Browse the internet long enough and you’re bound to find photographs or stories of cats lurking near bathtubs while their owner showers, their curiosity piqued by humans purposely getting themselves wet. In the subreddit r/lifeguardkitties, for example, cats are seen lurking in the margins of tubs or peering behind shower curtains. (“Cats concerned for their bathing owners,” reads the subreddit description.) This phenomenon appears markedly different from cats enjoying a cool bathroom sink. In fact, it seems to be a kind of cat voyeurism. So why do they do it? Are they worried about the welfare of their owner? Or, as is customary for cats, is the reason more inscrutable and insidious?

Why Cats Follow You to the Bathroom

A cat is pictured
Just an innocent observer. / Cindy Loughridge/Moment via Getty Images

Most cat breeds have a natural aversion to getting wet, which can create an unpleasant sensation thanks to a soggy, matted coat. Yet they seem fine with being water-adjacent if their owner is showering or bathing.

While no definitive answer exists, there are a number of theories. Among the most prevalent is that cats have a preexisting fascination with water. When kitchen or bathroom faucets run, cats seem to be enamored with the water, either due to the peculiar (to them) motion of the fluid or the way it reflects light. A shower is essentially a giant running faucet with a similar hold on their attention. It also has the bonus of having a human interacting with it.

But that wouldn’t explain why cats seem just as compelled to watch humans idle in the bath when no water is actually running. It’s possible cats are intrigued by the fact that their owner is occupying space a cat may think they have a proprietary claim on. Cats are prone to relaxing in (dry) tubs due to privacy and the feel of the cool porcelain. That a person is intruding in their space—with dreaded water, no less—could prompt a cat to be mildly awestruck at the turn of events. Or, they may actually want to use the tub to unwind and have some expectation you’ll eventually get out of it.

This is even more likely to be true if cats exhibit signs of distress while you bathe, meowing or pawing at the curtain. These could be indications your cat is “guarding,” a behavior in which the animals appear protective of owners. Consider that running water, flushing toilets, and other commotion in the bathroom are all signs of potential hazards—to a cat, anyway.

Another popular theory is that cats like the humidity of showers or baths and enjoy the warm air surrounding the tub. It could be part of a larger attraction to bathrooms, which house the aforementioned sinks, fuzzy bath mats to lounge on, and possibly even their litter box—all features that make the room a safe space for them.

And remember that while cats are generally hesitant to get wet, it’s not true of all breeds. Maine coons and Japanese bobtails, for example, don’t mind water and may even investigate a semi-damp tub after you hop out.

Why Cats Watch You Pee

A cat is pictured
Personal space? Never heard of it. / nico piotto/Moment via Getty Images

Bathing isn’t the only source of a cat’s lavatory fascination.
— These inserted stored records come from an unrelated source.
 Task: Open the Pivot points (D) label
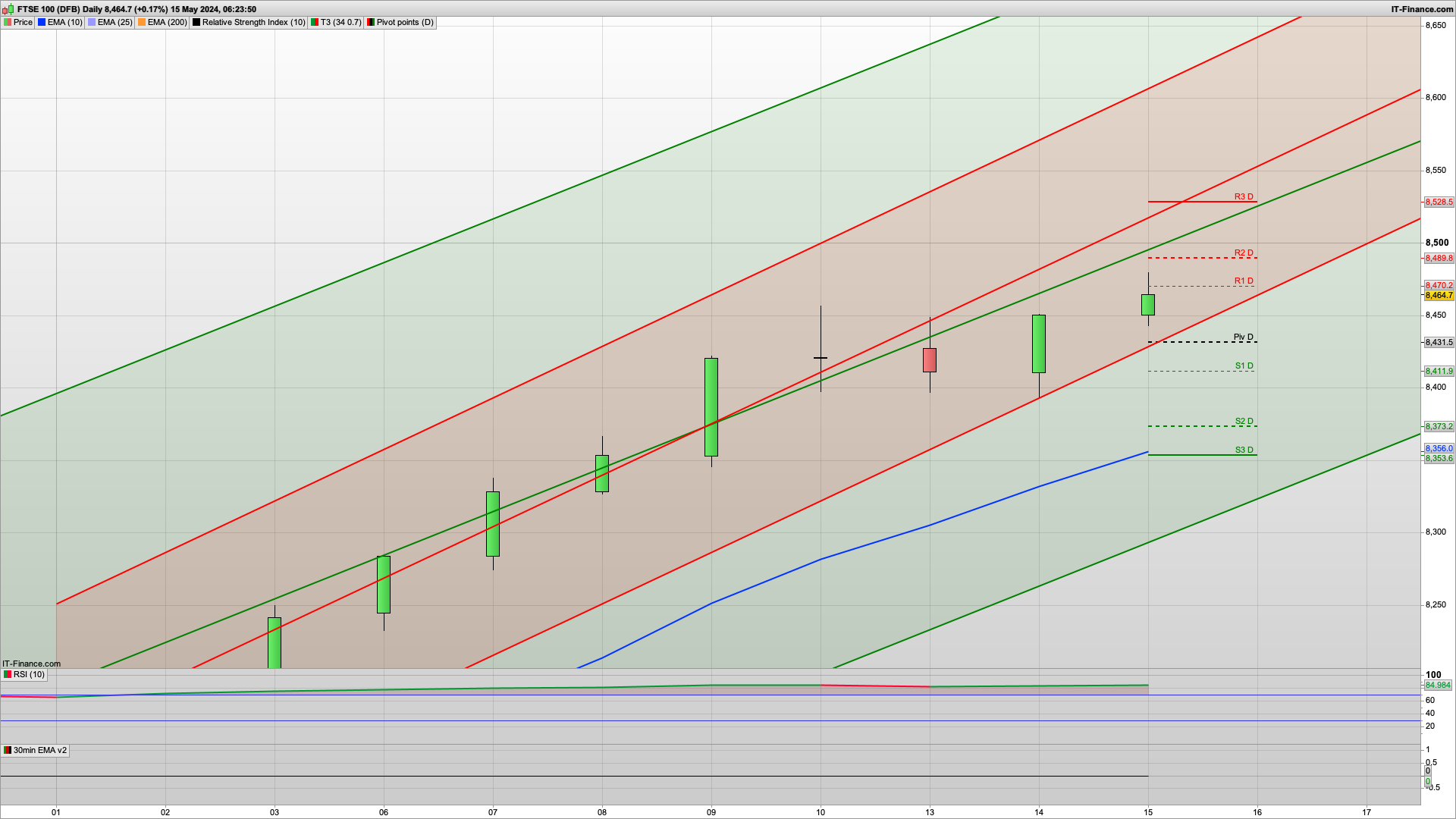[x=405, y=22]
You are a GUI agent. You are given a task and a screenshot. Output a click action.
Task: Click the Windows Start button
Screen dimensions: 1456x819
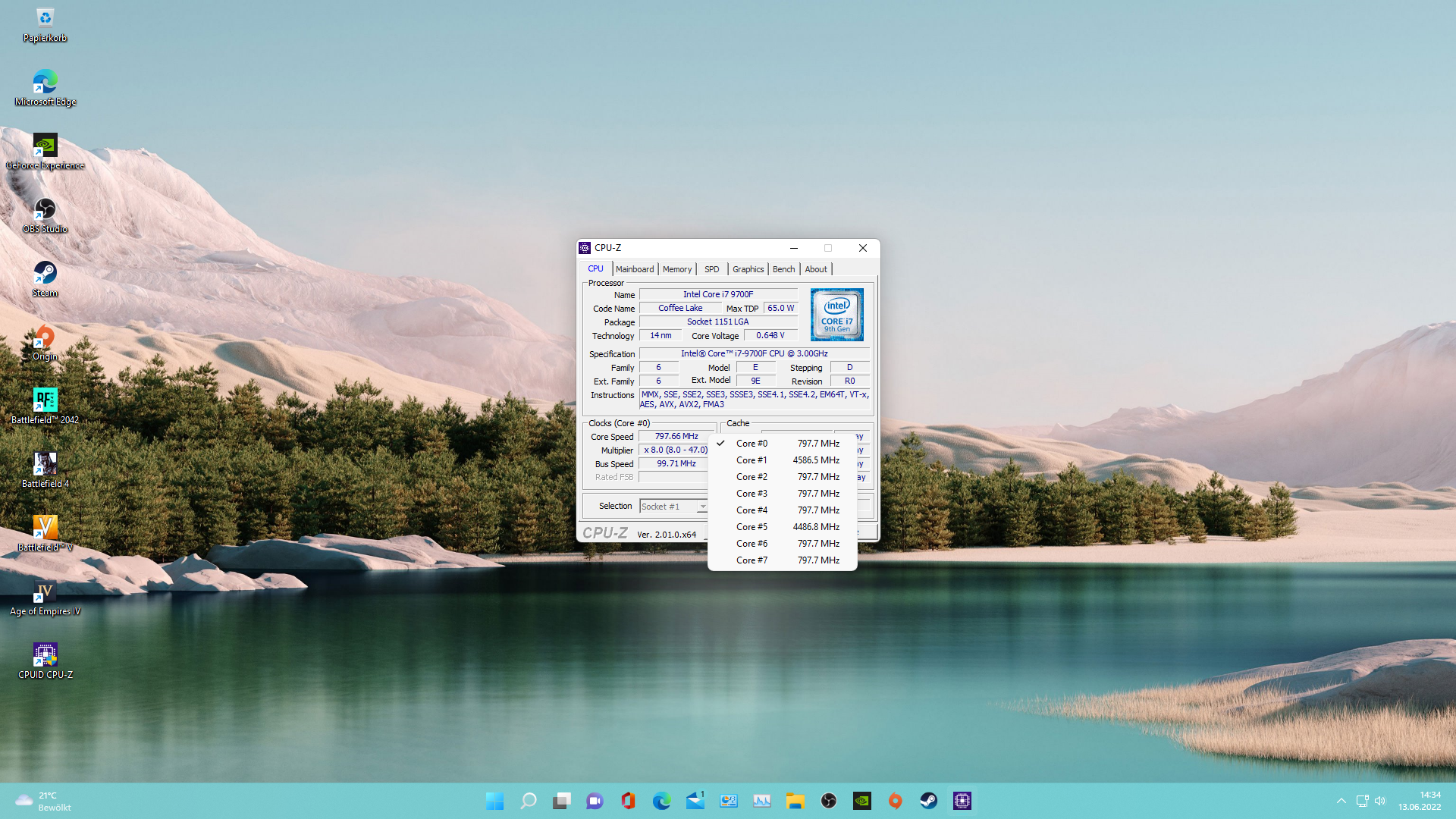click(x=495, y=801)
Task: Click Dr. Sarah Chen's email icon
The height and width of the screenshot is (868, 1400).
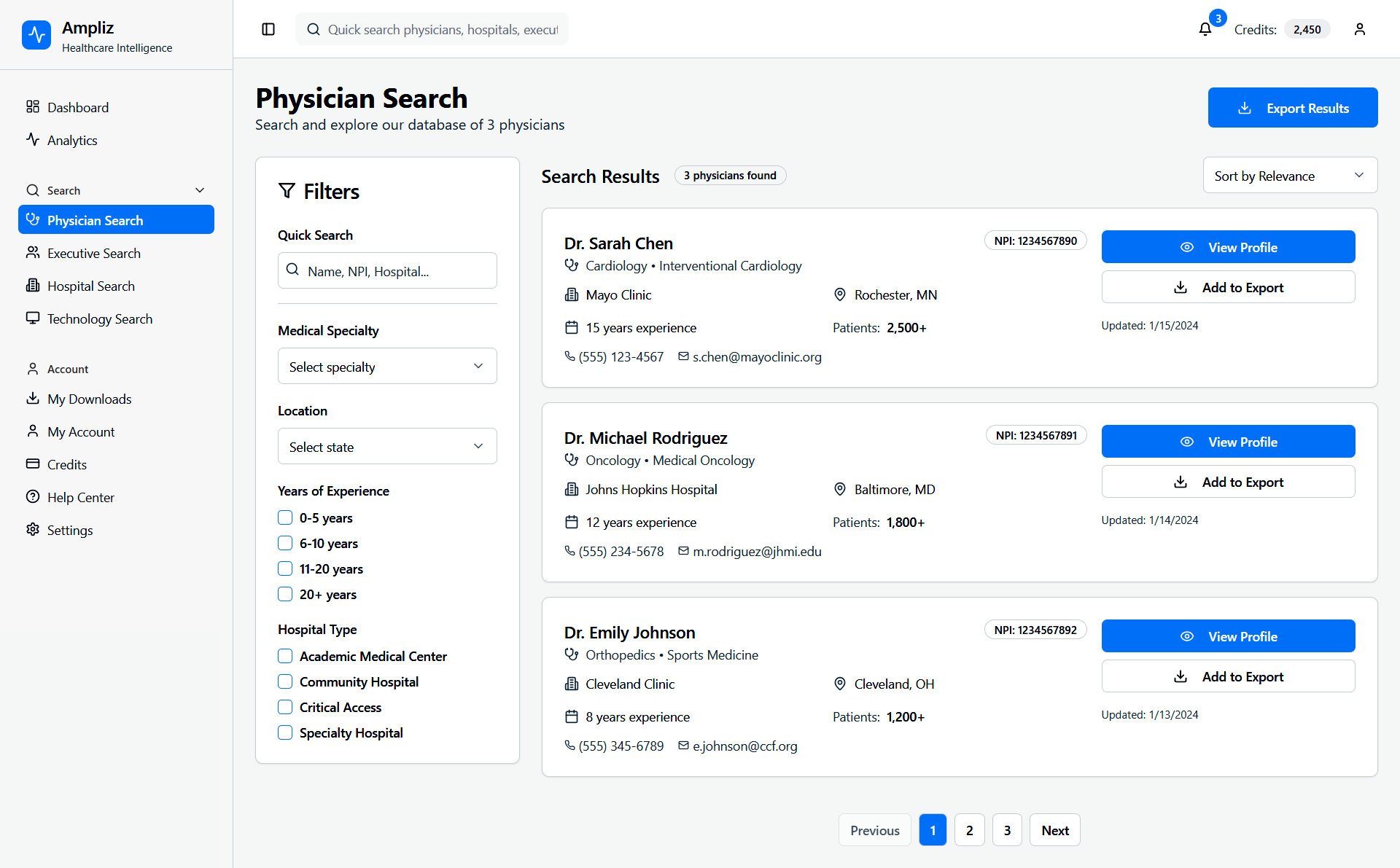Action: (x=683, y=356)
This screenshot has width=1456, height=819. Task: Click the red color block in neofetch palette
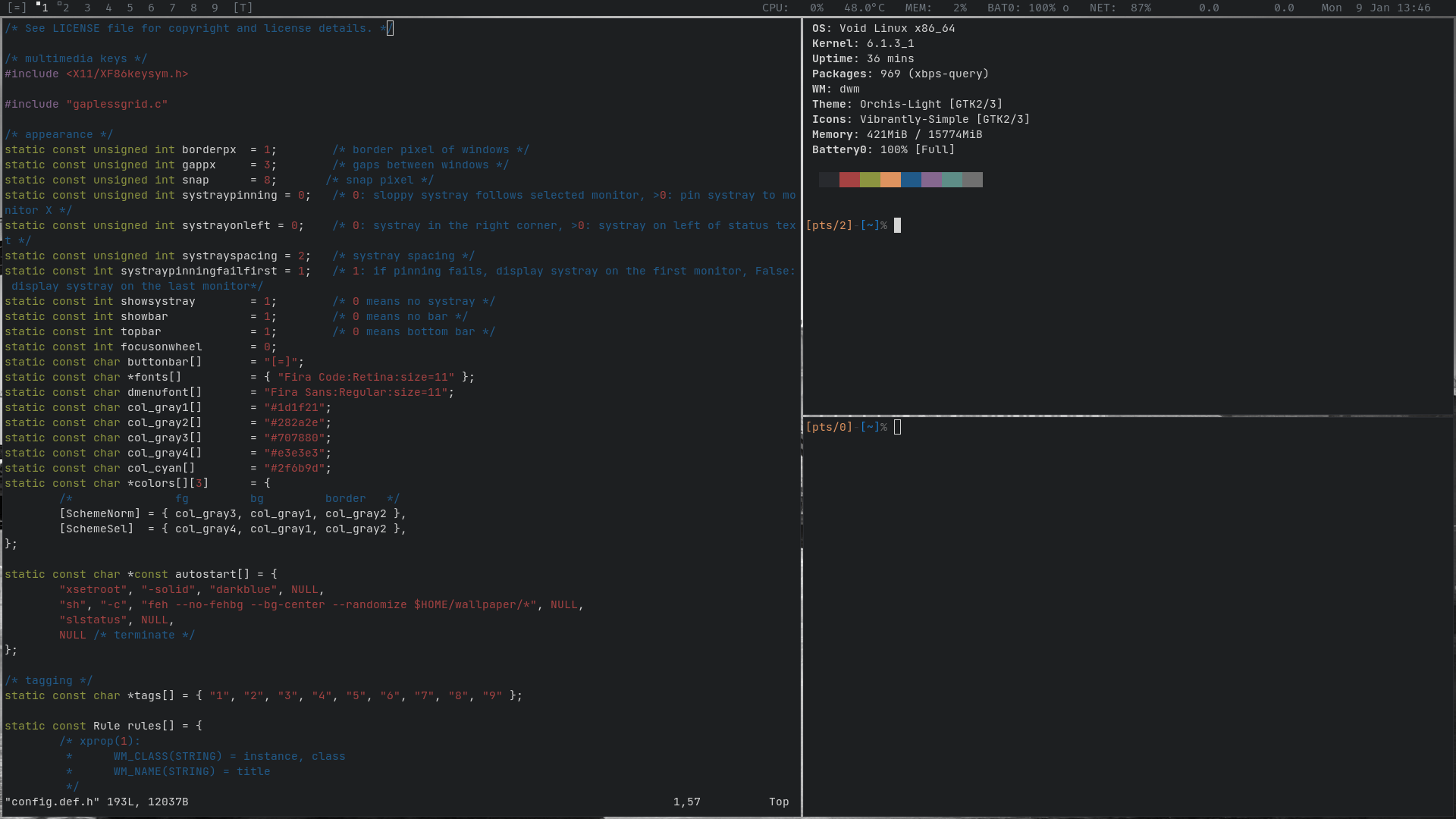click(849, 180)
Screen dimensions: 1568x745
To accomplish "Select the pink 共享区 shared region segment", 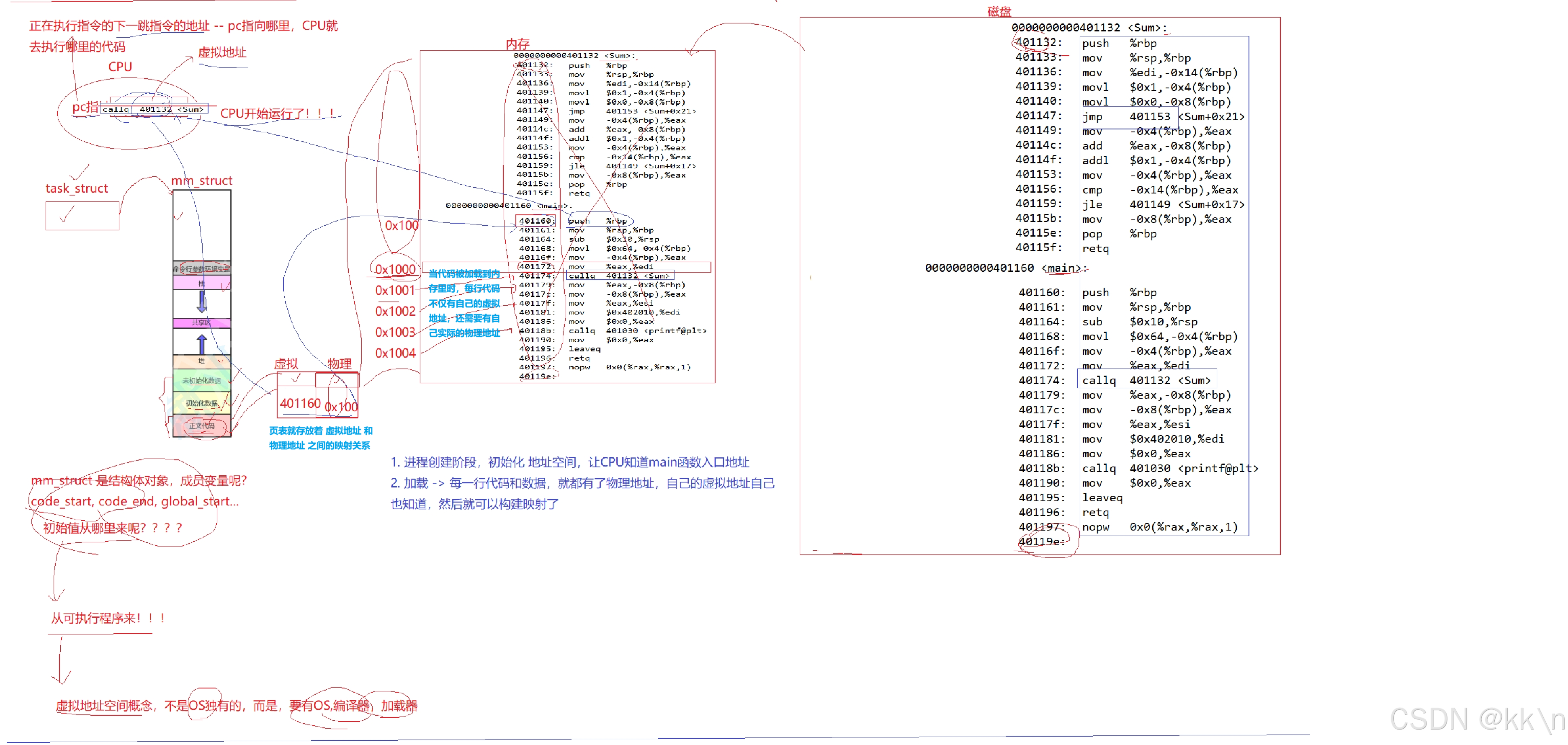I will 201,322.
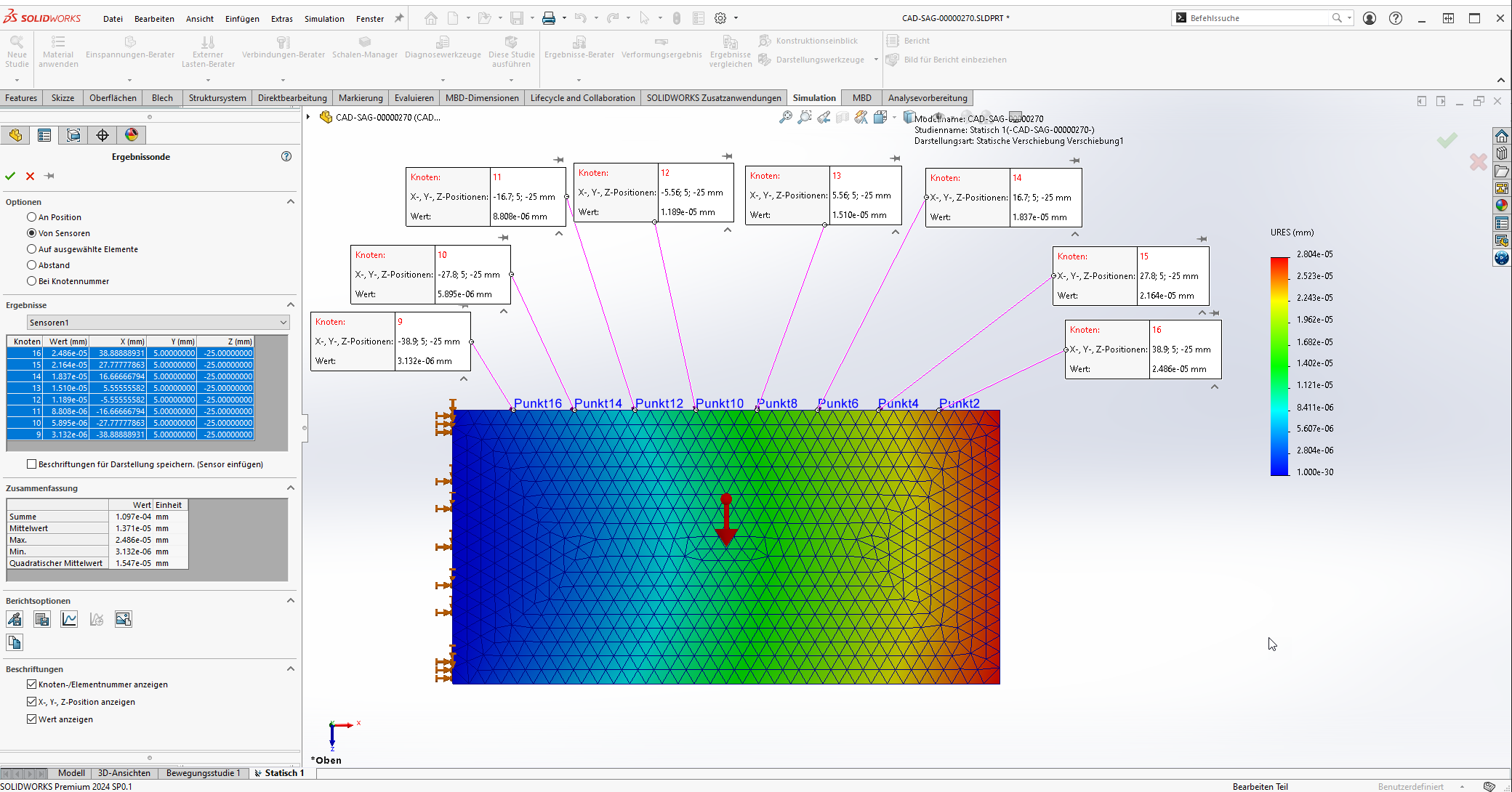Click the help icon beside Ergebnissonde title
The image size is (1512, 792).
[286, 156]
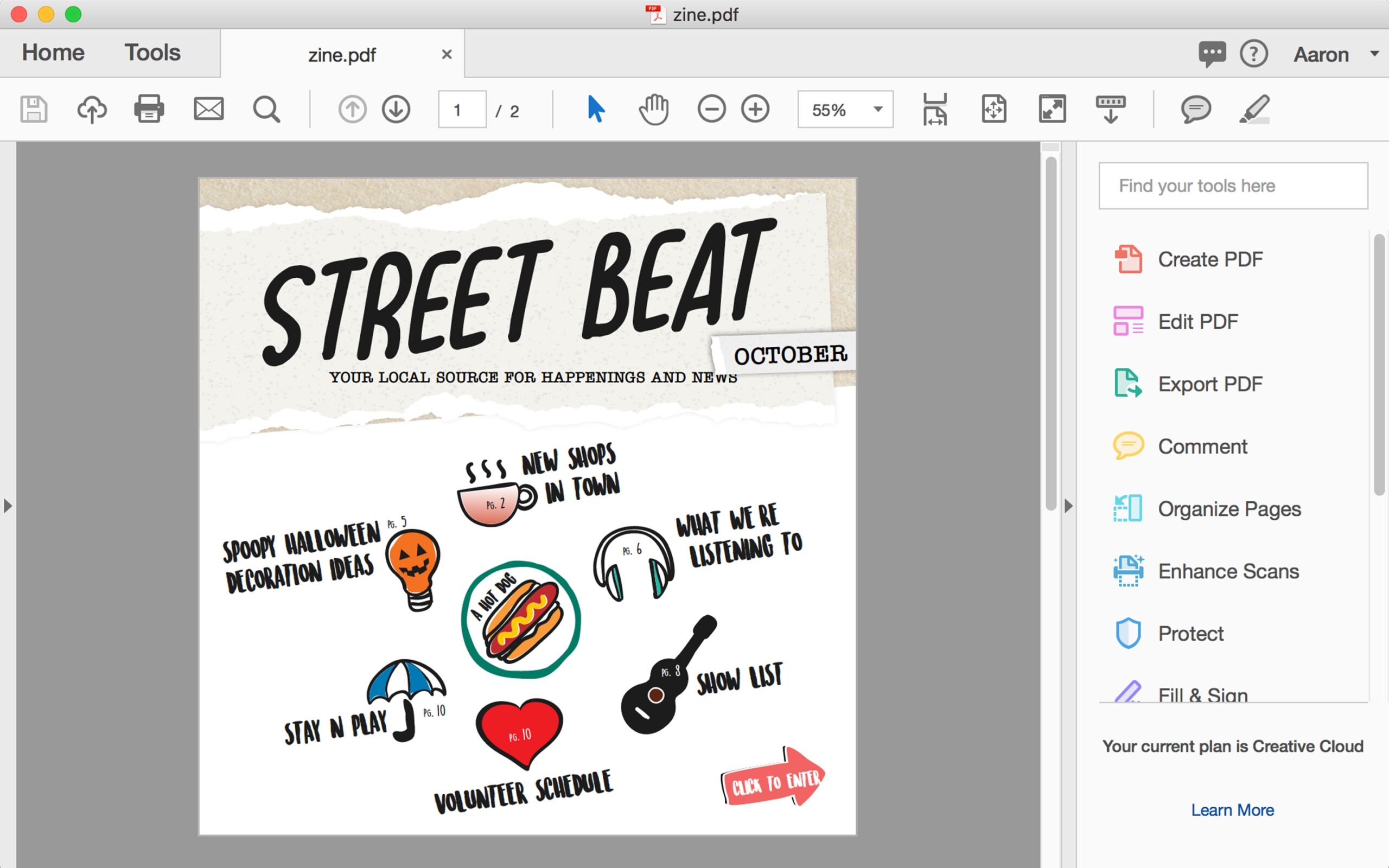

Some owners report that cats enjoy watching or otherwise interacting with them as they go about their business on the toilet.

Cats may infer that this is their chance for a captive audience and make an approach for attention, just as they would when you sit down to watch television or go to bed. That you’re in a more compromising position doesn’t really matter to them.

When Things Get Uncomfortable

A cat is pictured in a tub
Not acting at all suspicious. / Cyndi Monaghan/Moment via Getty Images

Having a cat voyeur while you bathe may be something you find awkward. If so, you can try simply shutting the door. Alternately, you can try providing a distraction for the cat. Given the choice between watching you shampoo your hair and eating dinner, most cats will opt for the latter.

If you’re still wondering why your cat follows you into the bathroom, you may want to evaluate your own habits. Finding a cat in the sink or on the floor might result in you petting them or otherwise reinforcing the behavior. If a cat begins to associate being in the bathroom with praise, then they’re likely to continue making a trip to the toilet a team effort.